Wynn, 78, owns 8.84 percent of Wynn’s stock after emerging two years ago as the company’s largest individual shareholder in the wake of the sexual misconduct scandal that brought an end to the reign of her ex-husband Steve Wynn as chairman and CEO.

As the company sought to recover from the regulatory fallout from the scandal her shareholding enabled her to push for a purge of her ex-husband’s close associates from the board of directors and to get Phil Satre, the highly respected former head of Harrah’s Entertainment, to serve as chairman.

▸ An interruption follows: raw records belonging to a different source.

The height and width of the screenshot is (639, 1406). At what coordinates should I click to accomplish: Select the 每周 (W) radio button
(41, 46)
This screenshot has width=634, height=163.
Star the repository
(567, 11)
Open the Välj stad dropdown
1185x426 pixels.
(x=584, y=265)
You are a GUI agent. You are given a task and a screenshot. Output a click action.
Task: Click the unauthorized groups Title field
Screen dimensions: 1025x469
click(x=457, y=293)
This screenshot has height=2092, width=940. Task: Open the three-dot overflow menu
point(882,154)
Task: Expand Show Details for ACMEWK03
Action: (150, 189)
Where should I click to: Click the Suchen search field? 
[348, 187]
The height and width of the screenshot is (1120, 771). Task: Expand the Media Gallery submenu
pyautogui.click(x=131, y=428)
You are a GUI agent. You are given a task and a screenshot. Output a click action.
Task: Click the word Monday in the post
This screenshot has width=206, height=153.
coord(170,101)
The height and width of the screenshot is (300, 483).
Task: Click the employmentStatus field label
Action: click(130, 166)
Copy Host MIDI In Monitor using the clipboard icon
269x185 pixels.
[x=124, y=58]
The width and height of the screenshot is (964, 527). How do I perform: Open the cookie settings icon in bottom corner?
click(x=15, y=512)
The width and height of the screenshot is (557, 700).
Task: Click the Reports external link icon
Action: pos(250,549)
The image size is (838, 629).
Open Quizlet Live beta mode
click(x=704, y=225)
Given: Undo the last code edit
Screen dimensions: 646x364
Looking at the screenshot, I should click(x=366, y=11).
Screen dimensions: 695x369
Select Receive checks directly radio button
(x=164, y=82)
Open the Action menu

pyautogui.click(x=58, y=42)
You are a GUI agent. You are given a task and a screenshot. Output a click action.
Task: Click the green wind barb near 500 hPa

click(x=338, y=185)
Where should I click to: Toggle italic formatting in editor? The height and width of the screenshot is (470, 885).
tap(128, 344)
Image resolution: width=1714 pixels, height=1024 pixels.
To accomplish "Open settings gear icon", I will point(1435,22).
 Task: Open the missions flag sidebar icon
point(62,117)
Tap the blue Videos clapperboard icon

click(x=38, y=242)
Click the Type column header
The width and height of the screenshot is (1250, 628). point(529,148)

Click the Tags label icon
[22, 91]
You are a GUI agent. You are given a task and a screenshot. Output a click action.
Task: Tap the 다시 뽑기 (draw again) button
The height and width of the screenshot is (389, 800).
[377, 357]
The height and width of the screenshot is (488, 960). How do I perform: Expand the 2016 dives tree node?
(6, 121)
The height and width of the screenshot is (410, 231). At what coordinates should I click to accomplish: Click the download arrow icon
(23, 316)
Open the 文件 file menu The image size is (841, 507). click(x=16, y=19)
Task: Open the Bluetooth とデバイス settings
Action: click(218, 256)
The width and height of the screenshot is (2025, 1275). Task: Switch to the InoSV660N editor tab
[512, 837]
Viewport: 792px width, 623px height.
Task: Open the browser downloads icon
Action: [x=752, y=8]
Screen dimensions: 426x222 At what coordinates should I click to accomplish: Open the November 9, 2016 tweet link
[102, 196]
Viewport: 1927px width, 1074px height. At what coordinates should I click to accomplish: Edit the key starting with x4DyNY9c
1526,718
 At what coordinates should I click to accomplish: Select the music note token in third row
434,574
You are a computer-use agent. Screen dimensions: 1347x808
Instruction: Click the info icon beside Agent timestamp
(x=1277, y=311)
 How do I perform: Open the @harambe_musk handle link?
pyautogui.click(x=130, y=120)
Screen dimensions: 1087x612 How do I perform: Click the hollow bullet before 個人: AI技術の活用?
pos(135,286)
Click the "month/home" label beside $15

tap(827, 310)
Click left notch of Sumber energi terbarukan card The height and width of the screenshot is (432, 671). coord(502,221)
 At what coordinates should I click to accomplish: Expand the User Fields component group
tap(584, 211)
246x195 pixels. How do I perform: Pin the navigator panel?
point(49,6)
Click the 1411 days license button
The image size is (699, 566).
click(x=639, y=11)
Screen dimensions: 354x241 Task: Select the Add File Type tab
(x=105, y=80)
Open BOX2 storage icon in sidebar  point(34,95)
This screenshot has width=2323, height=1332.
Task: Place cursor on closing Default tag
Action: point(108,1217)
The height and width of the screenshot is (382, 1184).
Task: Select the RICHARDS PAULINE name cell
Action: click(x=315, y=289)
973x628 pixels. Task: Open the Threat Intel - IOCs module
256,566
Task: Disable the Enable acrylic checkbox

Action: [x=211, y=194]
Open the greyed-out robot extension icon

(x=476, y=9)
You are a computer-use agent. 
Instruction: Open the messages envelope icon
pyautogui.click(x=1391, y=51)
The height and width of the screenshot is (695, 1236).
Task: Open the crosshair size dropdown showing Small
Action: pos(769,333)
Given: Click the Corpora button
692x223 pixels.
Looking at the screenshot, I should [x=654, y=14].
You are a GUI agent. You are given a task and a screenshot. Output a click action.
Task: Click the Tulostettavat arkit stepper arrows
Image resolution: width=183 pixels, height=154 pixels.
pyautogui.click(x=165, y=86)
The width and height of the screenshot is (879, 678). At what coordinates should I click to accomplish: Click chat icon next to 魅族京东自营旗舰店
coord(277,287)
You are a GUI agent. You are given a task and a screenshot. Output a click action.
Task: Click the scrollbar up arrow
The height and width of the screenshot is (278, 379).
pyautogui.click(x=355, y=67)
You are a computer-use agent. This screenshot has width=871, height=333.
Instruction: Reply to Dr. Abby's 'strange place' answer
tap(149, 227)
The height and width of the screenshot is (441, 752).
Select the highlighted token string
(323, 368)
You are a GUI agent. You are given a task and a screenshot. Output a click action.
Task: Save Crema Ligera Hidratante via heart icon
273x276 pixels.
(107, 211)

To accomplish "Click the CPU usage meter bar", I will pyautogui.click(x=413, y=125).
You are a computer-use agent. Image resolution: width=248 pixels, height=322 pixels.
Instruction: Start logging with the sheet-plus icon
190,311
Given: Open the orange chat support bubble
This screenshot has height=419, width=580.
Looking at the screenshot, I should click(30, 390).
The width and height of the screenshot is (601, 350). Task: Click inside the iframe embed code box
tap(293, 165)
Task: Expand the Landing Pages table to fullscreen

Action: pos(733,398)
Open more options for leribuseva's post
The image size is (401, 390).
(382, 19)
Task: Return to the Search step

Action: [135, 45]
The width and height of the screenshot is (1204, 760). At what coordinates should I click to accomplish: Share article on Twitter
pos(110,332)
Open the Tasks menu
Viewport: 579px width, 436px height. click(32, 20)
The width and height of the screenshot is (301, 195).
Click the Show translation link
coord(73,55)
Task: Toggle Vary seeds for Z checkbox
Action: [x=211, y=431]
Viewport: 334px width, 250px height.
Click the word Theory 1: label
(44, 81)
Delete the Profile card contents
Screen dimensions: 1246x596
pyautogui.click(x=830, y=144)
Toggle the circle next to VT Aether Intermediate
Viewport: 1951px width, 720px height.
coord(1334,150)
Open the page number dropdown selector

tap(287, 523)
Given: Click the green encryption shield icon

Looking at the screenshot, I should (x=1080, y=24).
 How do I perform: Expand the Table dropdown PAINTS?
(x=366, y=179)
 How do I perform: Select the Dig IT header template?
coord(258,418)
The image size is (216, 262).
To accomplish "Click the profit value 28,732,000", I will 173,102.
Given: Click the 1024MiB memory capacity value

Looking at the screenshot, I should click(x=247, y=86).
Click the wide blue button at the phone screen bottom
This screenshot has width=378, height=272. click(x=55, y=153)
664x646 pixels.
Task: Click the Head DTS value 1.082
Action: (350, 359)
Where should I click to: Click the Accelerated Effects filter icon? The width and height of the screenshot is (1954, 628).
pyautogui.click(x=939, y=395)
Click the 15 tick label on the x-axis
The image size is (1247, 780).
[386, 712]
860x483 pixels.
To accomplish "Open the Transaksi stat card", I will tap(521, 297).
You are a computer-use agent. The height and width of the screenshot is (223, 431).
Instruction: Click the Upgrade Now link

The board added three women to replace those directors𑁋former White House press secretary Dee Dee Myers, businesswoman Betsy Atkins and Kestrel Advisors CEO Winifred Webb𑁋and join its lone female director at the time, Pat Mulroy, a politically well-connected businesswoman who once headed the Southern Nevada Water Authority.

The company also instituted a number of policies and procedures to combat workplace sexual harassment, including a compliance committee created to ensure such complaints are not ignored, as those involving Steve Wynn reportedly were.

However, in video testimony at the Control Board’s suitability hearing on September 10, Wynn said she does not exercise any direct role in Wynn Resorts management, and does not intend to, and will not seek to return as a director, a role she filled for more than a decade as a co-founder of the company before Steve Wynn engineered her ouster in 2015 in a legal battle over their respective shares.

“It’s a company I have great affection for, and I do like the name,” she told the board, saying she is satisfied serving as president of the Nevada State Board of Education and devoting her time to her numerous charitable efforts.